Kai Liu et al. [21] conducted a study with respiratory rehabilitation in post-COVID-19 patients for 6 weeks, 2 sessions per week and once a day for 10 minutes (at home). The authors observed that in the intervention group there was a significant improvement in the 6MWT distance and in the pulmonary function test. These findings corroborate ours and are compatible with the weeks of rehabilitation in which we obtained important differences in the global functional status. We can deduce that a smaller number of sessions combined with inspiratory muscle training is able to increase the functional capacity of patients recovered from COVID-19.
Despite the significant increase in the distance covered in the 6MWT, there was no difference in maximum VO2, maximum HR, reserve HR and resting HR. However, as shown in Table 3, we observed important clinical differences at all moments of maxi-mum VO2 evaluation. The non-difference can be explained by the low sample number.
Silva et al. [32] demonstrated that lower limb strength and aerobic resistance are associated with the practice of regular physical exercise, which is related to better performance in the sit-to-stand test and the 6MWT. In line with these findings, our study found that there was an improvement in performance when performing the sit-to-stand test at all times evaluated.

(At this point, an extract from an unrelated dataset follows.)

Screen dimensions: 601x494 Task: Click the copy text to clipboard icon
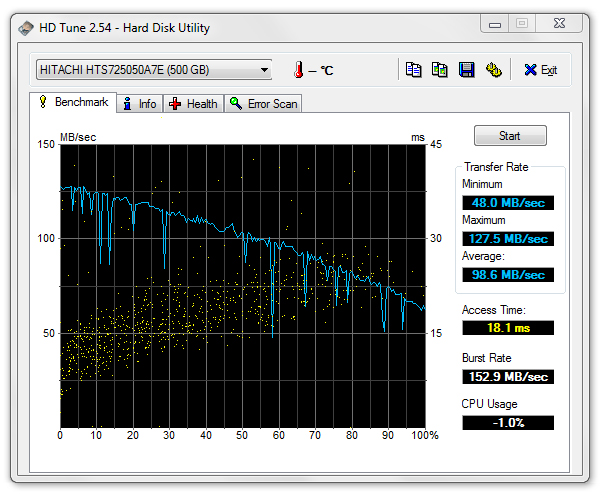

Del Brutto et al. [33] showed in their study a greater than 5% loss of handgrip strength after coronavirus infection, while Sansin et al [34] observed decreased handgrip strength in patients who required hospitalization, mainly among women. Results which suggest the musculoskeletal damage generated by SARS-CoV-2. Our program resulted in increases in handgrip strength by up to 27%, thus indicating improved overall muscle strength.
Even with limitations such as low adherence to cardiopulmo nary and metabolic rehabilitation, the number of patients who completed the program, the difficulty in recruiting patients to participate in the study and our rehabilitation center is not a reference for the treatment of COVID-19, our study was able to demonstrate that a program with a reduced number of sessions is safe and effective.
Therefore, we showed that a rehabilitation program for post-COVID-19 patients was able to provide functional improvements in these individuals from the 7th week onwards, with 15 sessions performed. We suggest that shorter duration programs be adopted aiming at greater adherence and segment of these patients. Given the brevity of the onset of the disease, more robust studies are needed to delve deeper into the effects of rehabilitation in this population.
Individuals post-COVID-19 infection, submitted to a 15-week rehabilitation program, demonstrated improvement in functional limitations after the end of the program. They showed improvement in functional capacity, inspiratory muscle strength, lower limb muscle strength and handgrip strength after the 7th week of treatment, maintaining the functional state until the end of the proposed program. Due to the large number of dropouts during follow-up, we believe that a program of 15 sessions lasting 7 weeks is sufficient for the functional recovery of these patients.
Funding: This research received no external funding.
Informed consent statement: Informed consent was obtained from all subjects involved in the study.
Conflicts of interest: The authors declare no conflict of interest.